PROVIDED TEXT below:
For the first time, scientists have discovered a sugar molecule floating in interstellar space, a breakthrough that could help explain how some of the building blocks of life arrived on early Earth.
The discovery was made by an international team of researchers led by the Center for Astrobiology (CAB) in Spain and has been published in Nature Astronomy.
The team detected a sugar called erythrulose inside a giant molecular cloud known as G+0.693−0.027, located near the center of the Milky Way.
Sugars are essential to life. They form part of the backbone of DNA and RNA, the molecules that store and pass on genetic information, and they also play a vital role in the chemical reactions that keep living organisms alive.
Because of this, scientists have long wondered how the first sugars formed before life appeared on Earth.
Laboratory experiments have shown that producing large amounts of sugars under conditions similar to those on the early Earth is surprisingly difficult.
This has led researchers to consider another possibility—that some sugars may have formed in space and were delivered to our planet by asteroids and comets billions of years ago.
Scientists have previously found sugars such as ribose and glucose in meteorites and asteroid samples. However, until now, no sugar had ever been directly detected in the vast clouds of gas and dust that fill the space between stars.
The newly discovered molecule, erythrulose, is a four-carbon sugar. On Earth, it naturally occurs in raspberries and is also widely used in sunless tanning products. Finding it in interstellar space marks an important milestone in astrochemistry, the study of chemical reactions in space.
The discovery was made using highly sensitive observations from Spain’s 40-meter Yebes radio telescope and the 30-meter telescope operated by the Institute for Radio Astronomy in the Millimeter Range (IRAM). By analyzing radio signals from the molecular cloud, the researchers identified 12 unique spectral signatures that perfectly matched laboratory measurements of erythrulose.
End of PROVIDED TEXT.
▶ _WORK INSTRUCTIONS_
1) Print the article about the interstellar sugar from "For the first" up to and including "in Nature Astronomy.", word for word.
2) According to the article about the interstellar sugar, in what fruit does erythrulose naturally occur on Earth?
3) Go on with the article about the interstellar sugar, starting right after its final sentence.
The records have no connection to the article about the interstellar sugar.
INFORMATION below:
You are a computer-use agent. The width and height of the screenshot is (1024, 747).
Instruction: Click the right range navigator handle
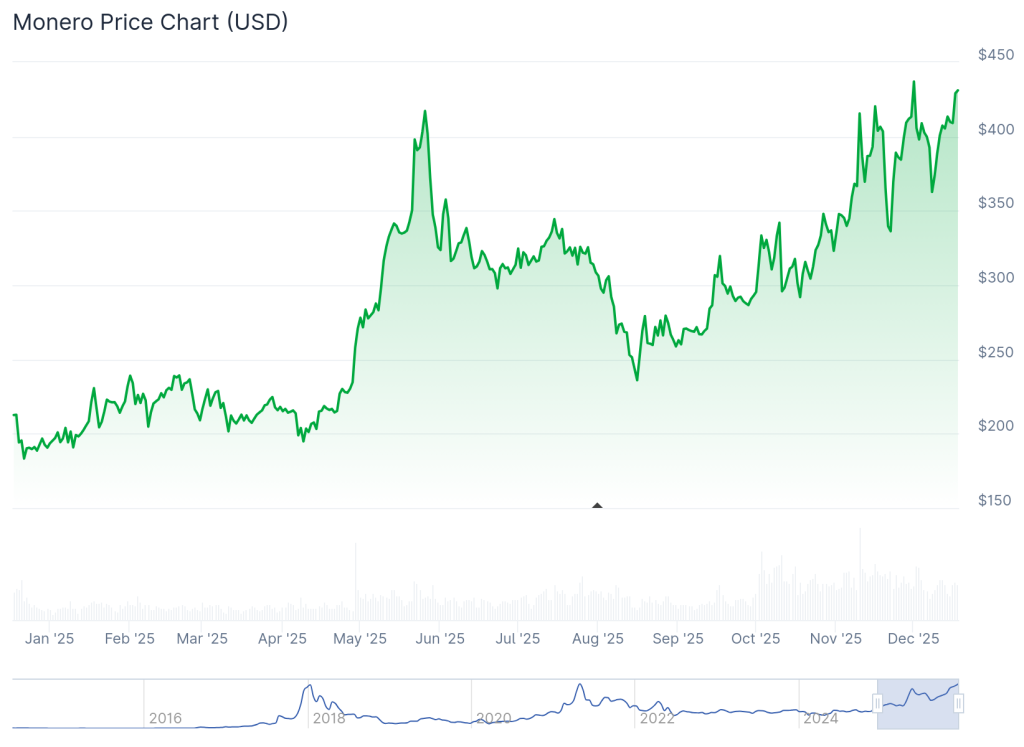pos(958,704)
End of INFORMATION.
INFORMATION below:
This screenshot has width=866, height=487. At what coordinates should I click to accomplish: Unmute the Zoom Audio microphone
End of INFORMATION.
INFORMATION below:
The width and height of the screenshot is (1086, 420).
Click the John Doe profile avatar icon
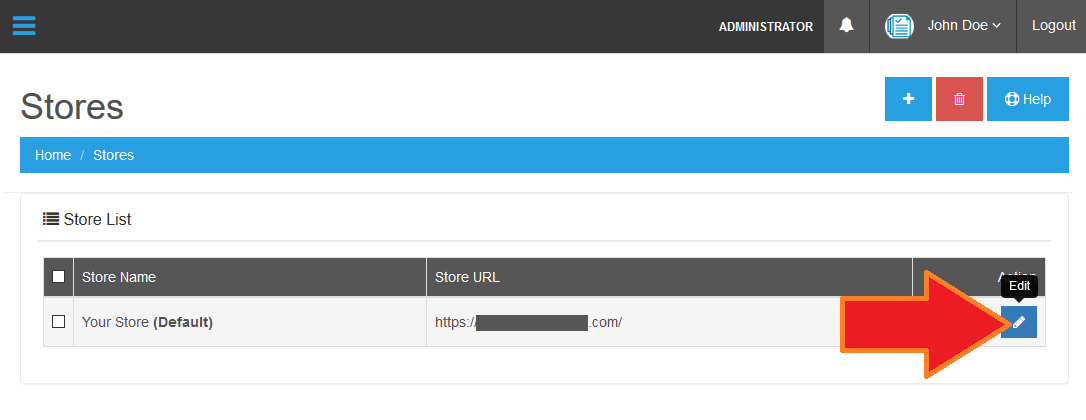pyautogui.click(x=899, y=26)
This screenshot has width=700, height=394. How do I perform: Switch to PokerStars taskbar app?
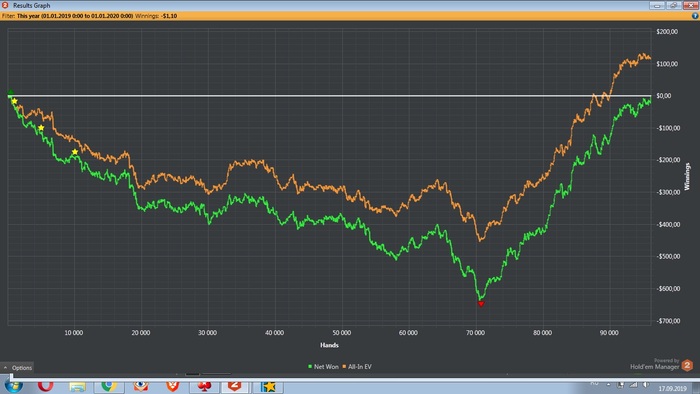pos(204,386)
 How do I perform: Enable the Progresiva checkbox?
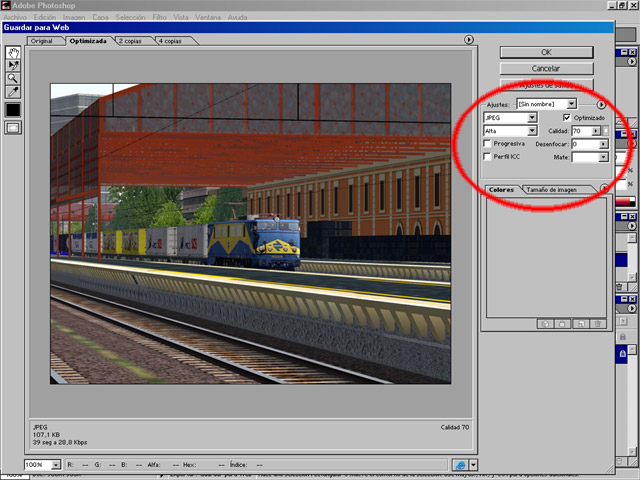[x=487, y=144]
End of INFORMATION.
▶ _ANSWER LIST_
1)
For the first time, scientists have discovered a sugar molecule floating in interstellar space, a breakthrough that could help explain how some of the building blocks of life arrived on early Earth.
The discovery was made by an international team of researchers led by the Center for Astrobiology (CAB) in Spain and has been published in Nature Astronomy.

2) Raspberries.

3)
The results also surprised the scientists. They found that erythrulose was at least eight times more abundant than similar three-carbon sugars, none of which were detected in the same region. This challenges the long-held idea that increasingly complex molecules in space mainly form by adding carbon atoms one at a time.
Instead, the research team found evidence that erythrulose can form inside icy grains in space through chemical reactions involving much simpler two-carbon alcohols and aldehydes. This points to a previously unrecognized pathway for creating complex organic molecules in the cold environment of interstellar clouds.
Using the amount of erythrulose measured in the cloud, the researchers estimate that between about 500,000 and 50 million metric tons of this sugar could have been delivered to Earth during the Late Heavy Bombardment, a period between about 4.1 and 3.8 billion years ago when countless asteroids and comets struck the young planet.
If so, these space-born sugars may have provided some of the raw ingredients needed for the earliest metabolic processes and the first self-replicating molecules.
The researchers say the discovery also raises exciting possibilities for future studies. If one sugar can be found in interstellar space, others may be waiting to be discovered as well, including ribose—the sugar that forms a crucial part of RNA and is considered one of the key molecules involved in the origin of life.